I’ve been making this barbecue sauce for a loooooong time (*cough* 40 years?!?), and it has always been a favorite at cookouts and in holiday gift baskets – I even have to slip an extra jar into the goodie bag for the very nice lady who cuts our hair because her son will snag one for himself, along with a bag of chips – so, when this year’s batch turned out really, really well, and more and more folk were asking for the recipe, and, after four decades of tweaking the darned recipe, I think that I have finally got it down; I figured it was time, again, to share.
•2 bottles (64 oz) Heinz ketchup*
•3 cups brown sugar
•2 cup cider vinegar
•2 tbsp Coleman’s dry mustard
•4 tsp garlic powder
•4 tsp onion powder
•1/4 cup lemon juice
•1 tsp Cayenne
•2 tbsp Aleppo pepper
•1 tsp crushed red pepper
•1/4 cup Worcestershire
•2 tbsp Cajun Power Spicy Garlic Pepper Sauce (or your favorite hot sauce, to taste)
•1 tsp sea salt
•1 tsp Black & Red Spice (or 1/2 tsp each Tellicherry Pepper and Cayenne)

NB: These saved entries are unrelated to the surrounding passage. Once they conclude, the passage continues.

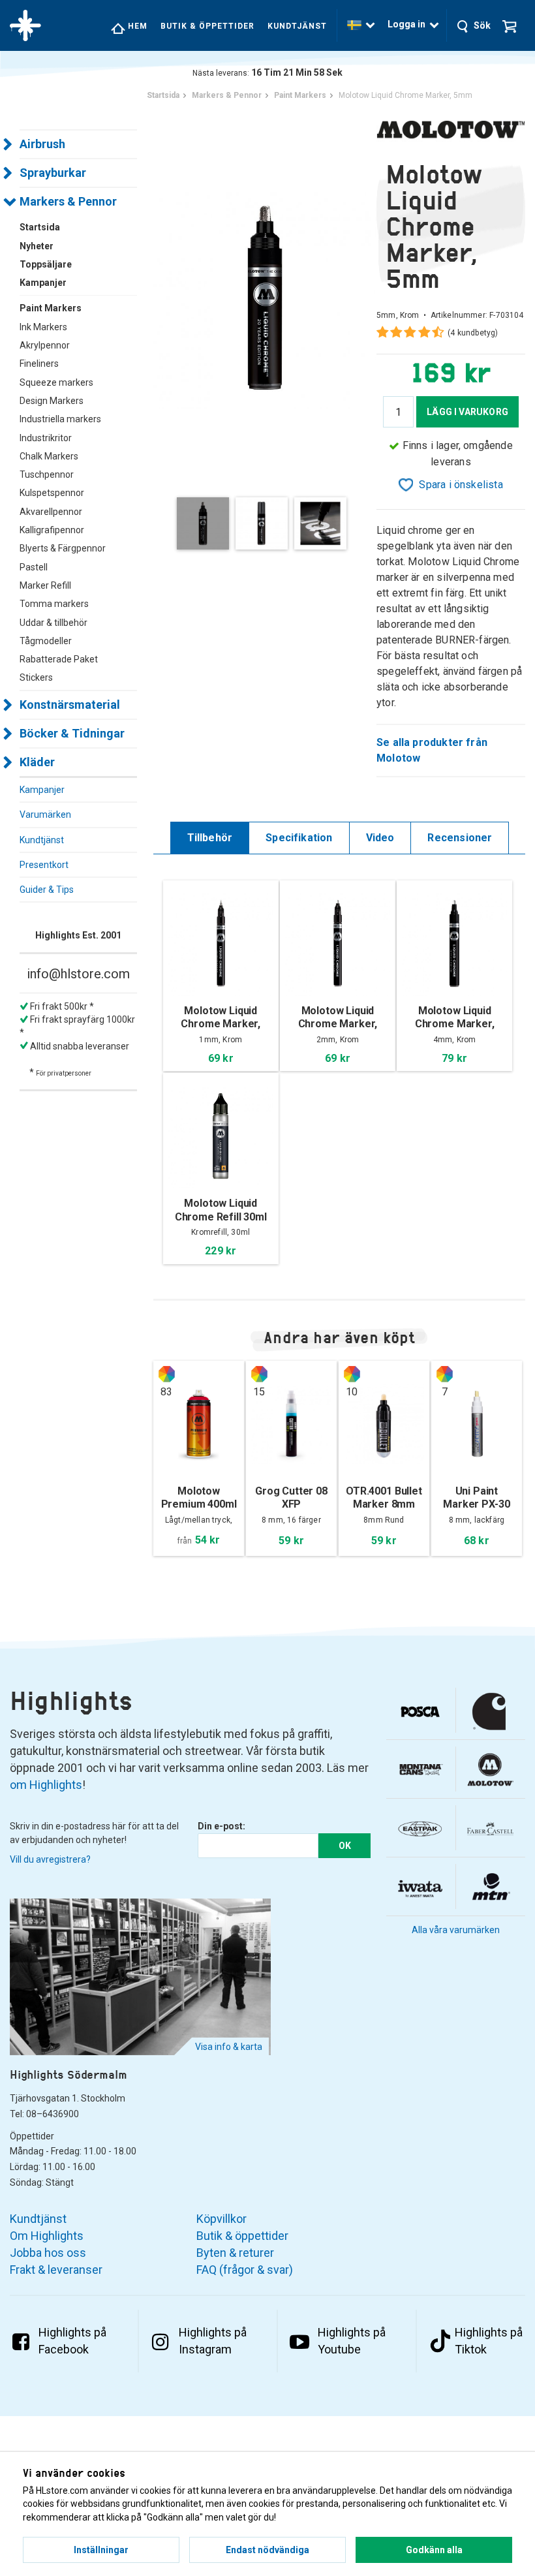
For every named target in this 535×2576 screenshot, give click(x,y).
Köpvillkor (221, 2219)
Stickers (36, 677)
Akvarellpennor (51, 511)
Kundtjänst (297, 26)
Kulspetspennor (52, 493)
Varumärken (45, 814)
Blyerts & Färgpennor (63, 548)
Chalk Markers (49, 456)
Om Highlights (47, 2235)
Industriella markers (60, 419)
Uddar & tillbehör (53, 622)
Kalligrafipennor (52, 530)
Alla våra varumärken (456, 1930)
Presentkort (44, 865)
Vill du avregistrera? (50, 1859)
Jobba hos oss (48, 2252)
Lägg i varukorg (467, 412)
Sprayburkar (53, 172)
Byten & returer (235, 2252)
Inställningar (101, 2550)
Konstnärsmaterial (70, 704)
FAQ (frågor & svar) (244, 2269)
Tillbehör (210, 837)
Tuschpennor (47, 474)
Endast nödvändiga (267, 2550)
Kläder (37, 762)
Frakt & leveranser (56, 2269)
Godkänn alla (434, 2550)
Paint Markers (51, 308)
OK (345, 1845)
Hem (136, 26)
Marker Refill (45, 585)
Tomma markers (54, 603)
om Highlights (46, 1785)
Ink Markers (43, 327)
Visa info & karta (228, 2046)
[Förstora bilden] (264, 296)
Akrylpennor (45, 345)
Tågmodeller (46, 641)
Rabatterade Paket (59, 659)
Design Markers (52, 401)
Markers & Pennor (68, 201)
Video (380, 837)
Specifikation (299, 837)
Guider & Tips (47, 889)
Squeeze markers (56, 382)
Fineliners (39, 363)
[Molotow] (450, 128)
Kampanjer (42, 789)
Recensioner (459, 837)
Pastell (34, 567)
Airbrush (42, 144)
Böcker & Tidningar (72, 733)
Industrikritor (46, 438)
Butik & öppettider (207, 26)
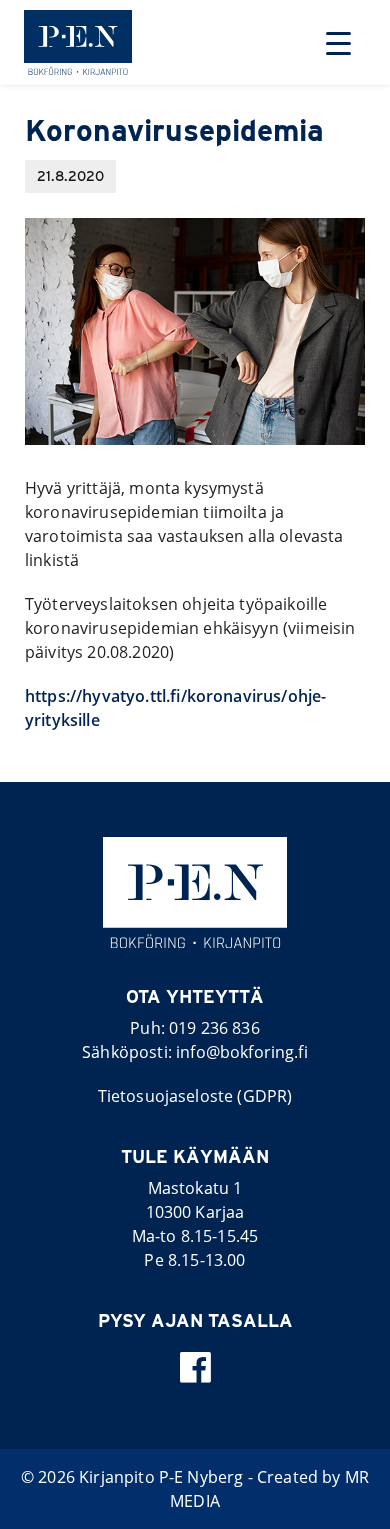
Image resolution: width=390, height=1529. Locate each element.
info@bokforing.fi (242, 1052)
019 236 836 (214, 1028)
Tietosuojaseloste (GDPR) (195, 1096)
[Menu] (338, 42)
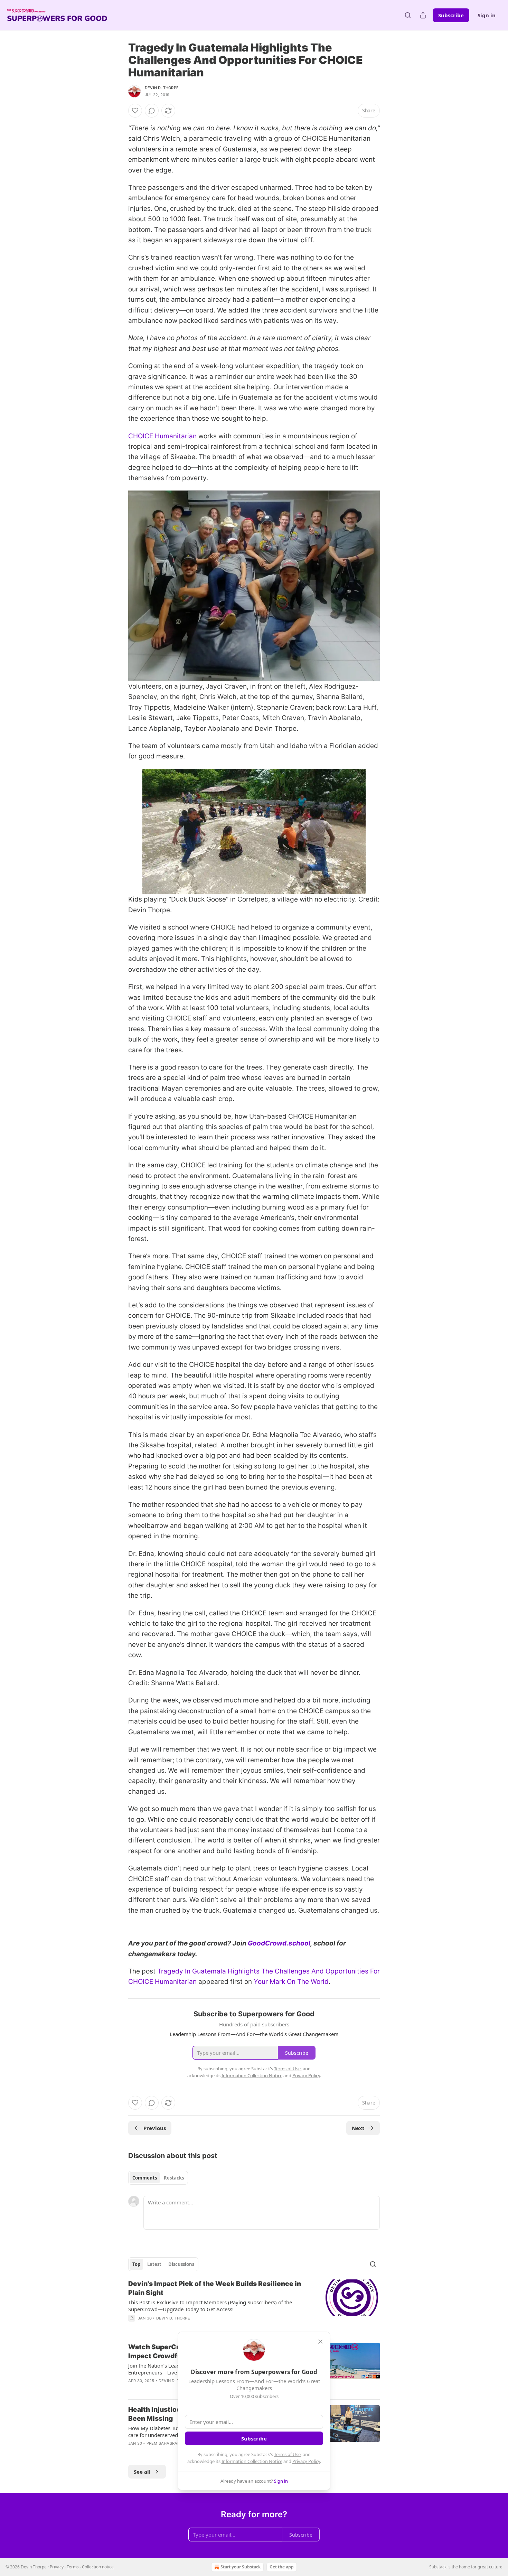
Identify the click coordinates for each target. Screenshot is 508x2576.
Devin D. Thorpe (162, 87)
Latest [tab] (154, 2264)
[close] (320, 2341)
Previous (154, 2128)
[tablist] (158, 2178)
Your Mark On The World (291, 1982)
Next (358, 2128)
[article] (254, 2305)
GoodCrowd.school (279, 1943)
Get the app (282, 2567)
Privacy (57, 2567)
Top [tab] (136, 2264)
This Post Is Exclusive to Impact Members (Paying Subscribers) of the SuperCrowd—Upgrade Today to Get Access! (210, 2306)
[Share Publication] (423, 15)
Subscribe (451, 15)
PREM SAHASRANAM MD (170, 2443)
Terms (73, 2567)
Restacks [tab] (174, 2178)
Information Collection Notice (252, 2461)
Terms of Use (287, 2454)
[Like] (135, 111)
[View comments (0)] (152, 111)
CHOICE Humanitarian (162, 436)
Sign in (487, 15)
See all (142, 2471)
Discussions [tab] (181, 2264)
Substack (437, 2567)
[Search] (408, 15)
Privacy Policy (306, 2461)
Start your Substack (240, 2567)
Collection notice (98, 2567)
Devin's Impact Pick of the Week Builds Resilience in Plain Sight (214, 2288)
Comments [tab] (144, 2178)
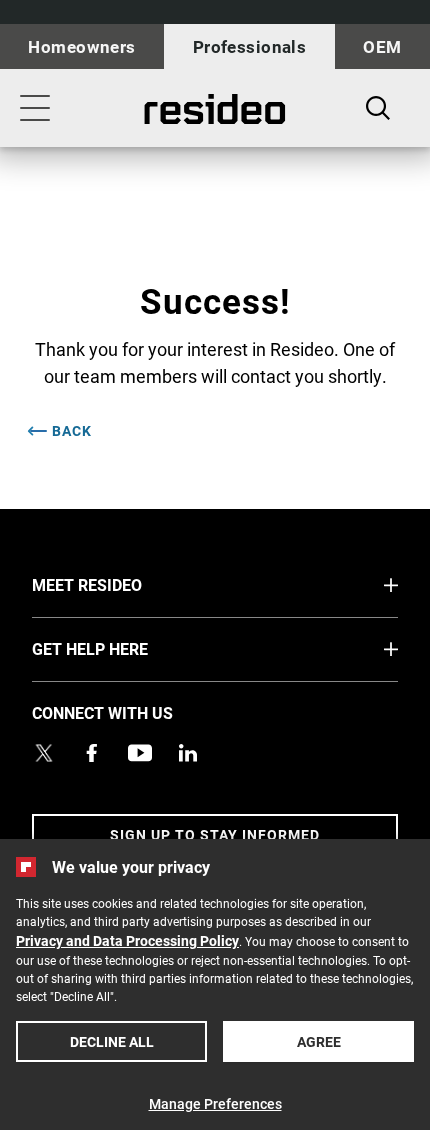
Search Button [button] (378, 108)
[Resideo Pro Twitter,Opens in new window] (44, 753)
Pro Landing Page (215, 109)
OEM (382, 46)
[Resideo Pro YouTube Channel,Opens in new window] (140, 753)
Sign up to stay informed (215, 834)
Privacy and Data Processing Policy (127, 940)
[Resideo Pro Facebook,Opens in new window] (92, 753)
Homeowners (81, 46)
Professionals (250, 46)
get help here (127, 648)
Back (72, 431)
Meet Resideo (124, 584)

*This is important! I’ve used other ketchups, even my own, but none seem to bring the flavors together the way good ole Heinz does. This large can (from Costco) is a good option, but this year it seems as though every market and store had two packs of the 64 oz bottles on special – perfect for a batch of BBQ sauce that’ll yield around eight pints of the good stuff.
Combine all the ingredients together in a large slow cooker – use a whisk to really break up the brown sugar – cover, and cook on low for between six and eight hours, stirring with that whisk to continue to break stuff up every 30 minutes or so.
Truly, six hours will probably do you, but I like my sauce to be really thick, so I give it closer to the full eight.
Allow to cool, check the lids for seal (there should be no give when you press the center of the lid) and stash in the pantry for your next cook out.
Or, ermmm, bag of chips, if you lean that way.
Nice sauce, and thick enough and with enough flavor to stand up to stirring in a bit of water (or, try cherry cola – YUM!) to thin it out for brushing on meat or chicken or salmon (really nice on salmon!) on the grill.